The intersection of \(A\) and \(B\), denoted \(A\cap B\), is the event that both \(A\) and \(B\) occur. Here, \(A\cap B\) is the event that a person both smokes and identifies as female. \(A\) and \(B\) are disjoint or mutually exclusive if \(A\cap B=\emptyset\) (\(A\) and \(B\) can’t occur simultaneously). That’s clearly not the case for smoking and identifying as female.
The complement of \(A\), denoted \(A^C\) or \(\overline{A}\), is the event \(A\) does not occur (nonsmoker). \(A\) and \(A^C\) are mutually exclusive (\(A\cap A^C=\emptyset\)).
More Operations
Venn Diagram
\(E\) is contained in \(D\) if every element of \(E\) is also in \(D\), i.e. \(E\subset D\).
If \(E\subset D\) and \(F\subset E\), then \(F\subset D\).
If \(E\subset D\) and \(D\subset E\), then \(D=E\).
Intuitively, we can think of the probability of an outcome (or set of outcomes) as the proportion of times the outcome (or set of outcomes) would occur if we observed the random process infinitely many times.
If all the outcomes in our random process (sample space \(\mathcal{S}\)) are equally likely, then for some event \(E\),
\[P(E)=\frac{|E|}{|S|}.\]
We’ll talk more about counting # in Week 3.
Example: Coin toss
Using our previous example when we toss a coin two times. Assume the probability of drawing head and tail is equally likely.
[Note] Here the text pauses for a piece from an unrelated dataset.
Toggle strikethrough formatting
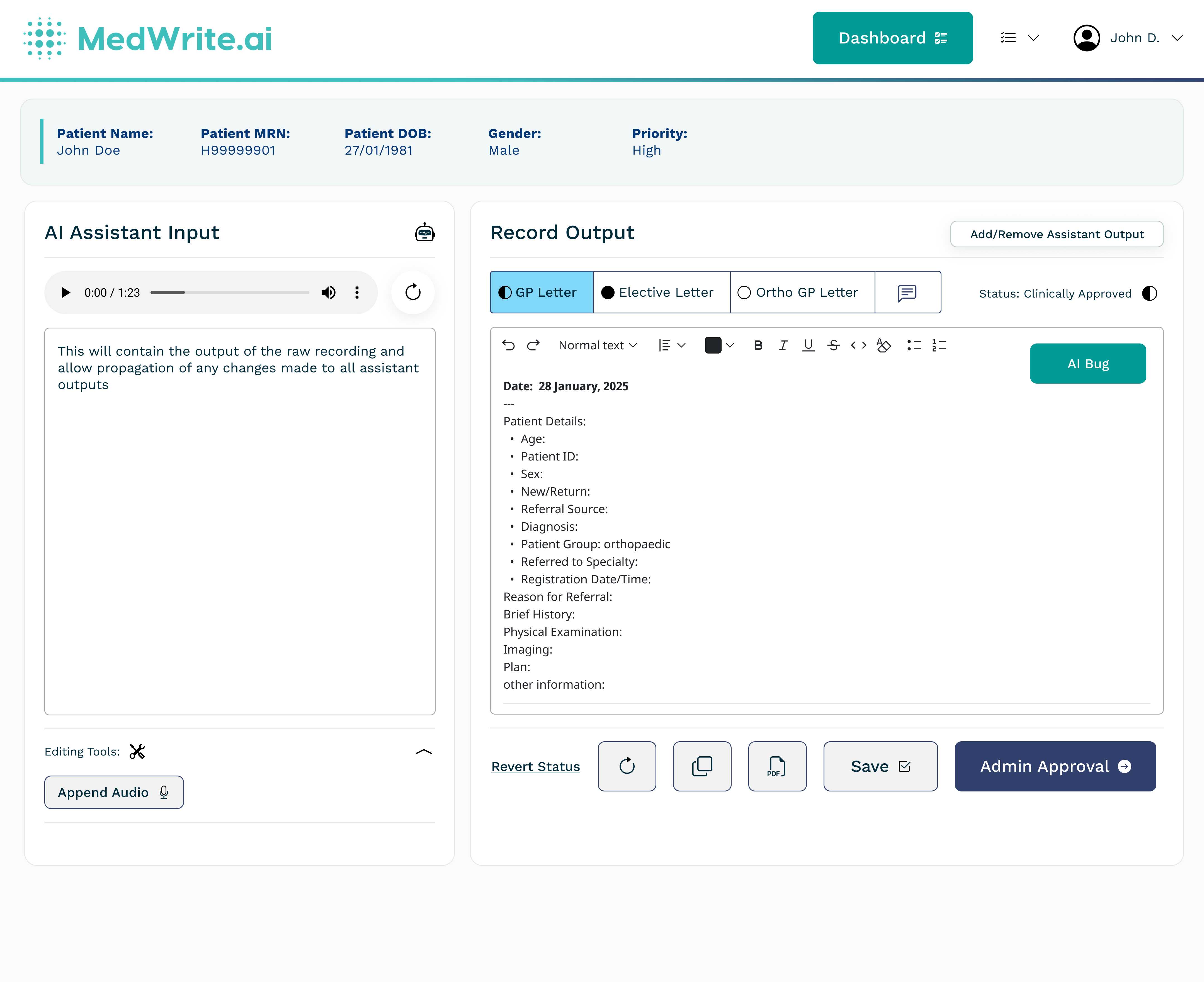Viewport: 1204px width, 982px height. pos(833,345)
Let’s compute the probability of the event \(A\) of drawing two heads.
So the probability of drawing two heads is \(P(A)=|A|/|S|=1/4\).
Properties of Probability
Axiom of Probability
Axiom 1 The probability of any event \(A\) in the sample space is \(0\leq P(A)\leq 1\)
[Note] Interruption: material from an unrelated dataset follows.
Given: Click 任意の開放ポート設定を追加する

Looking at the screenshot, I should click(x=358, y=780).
Axiom 2 The probability of the entire sample space is \(P(\mathcal{S})= 1\)
Axiom 3 For every finite (or alternatively, infinite) sequence of disjoint events \(A_1,A_2,...,A_k\)\[P(A_1\cup A_2 \cup ... \cup A_k)=P\left(\bigcup_{i=1}^{k}A_i\right)=\sum_{i=1}^{k}P(A_i)\]
If we know the probability of \(A\), i.e. P(A), it is easy to calculate the probability of \(A^C\) as \(P(A^C)=1-P(A)\). This is called the complement rule: \(P(A)+P(A^C)=1\).
Additive Rule of Probability
When events are mutually exclusive (cannot occur together), \[P(A\cup B)=P(A)+P(B)\]
When two events can occur simultaneously (think about the overlapping sections in the Venn diagrams), then we need to avoid double-counting when calculating the probability either of two events will occur.
The general additive rule of probability is therefore \[P(A\cup B)=P(A)+P(B)-P(A\cap B)\] because \(A\cap B\) is part of the event A and part of the event B, we need to avoid double-counting it.
If two events \(A\) and \(B\) are mutually exclusive, then \(P(A\cap B)=0\).
Example: Three website visitors
Consider these events on total purchase made by the first three website visitor:
Event that no purchase are made: \(A_0=\{NNN\}\)
Event that one purchase is made: \(A_1=\{YNN,NYN,NNY\}\)
Event that two purchase are made: \(A_2=\{YYN,YNY,NYY\}\)
Event that three purchase are made: \(A_3=\{YYY\}\)
Example: Picking a ball from a box
One ball is to be selected from a box containing red, white, blue, yellow, and green balls. If the probability that the selected ball will be red is 1/5 and the probability that it will be white is 2/5.
What is the probability that it will be red or white?
Example: Student stats midterm
If the probability that student \(A\) will fail a certain statistics examination is 0.5, the probability that student \(B\) will fail the examination is 0.2, and the probability that both student \(A\) and student \(B\) will fail the examination is 0.1.
What is the probability that at least one of these two students will fail the examination?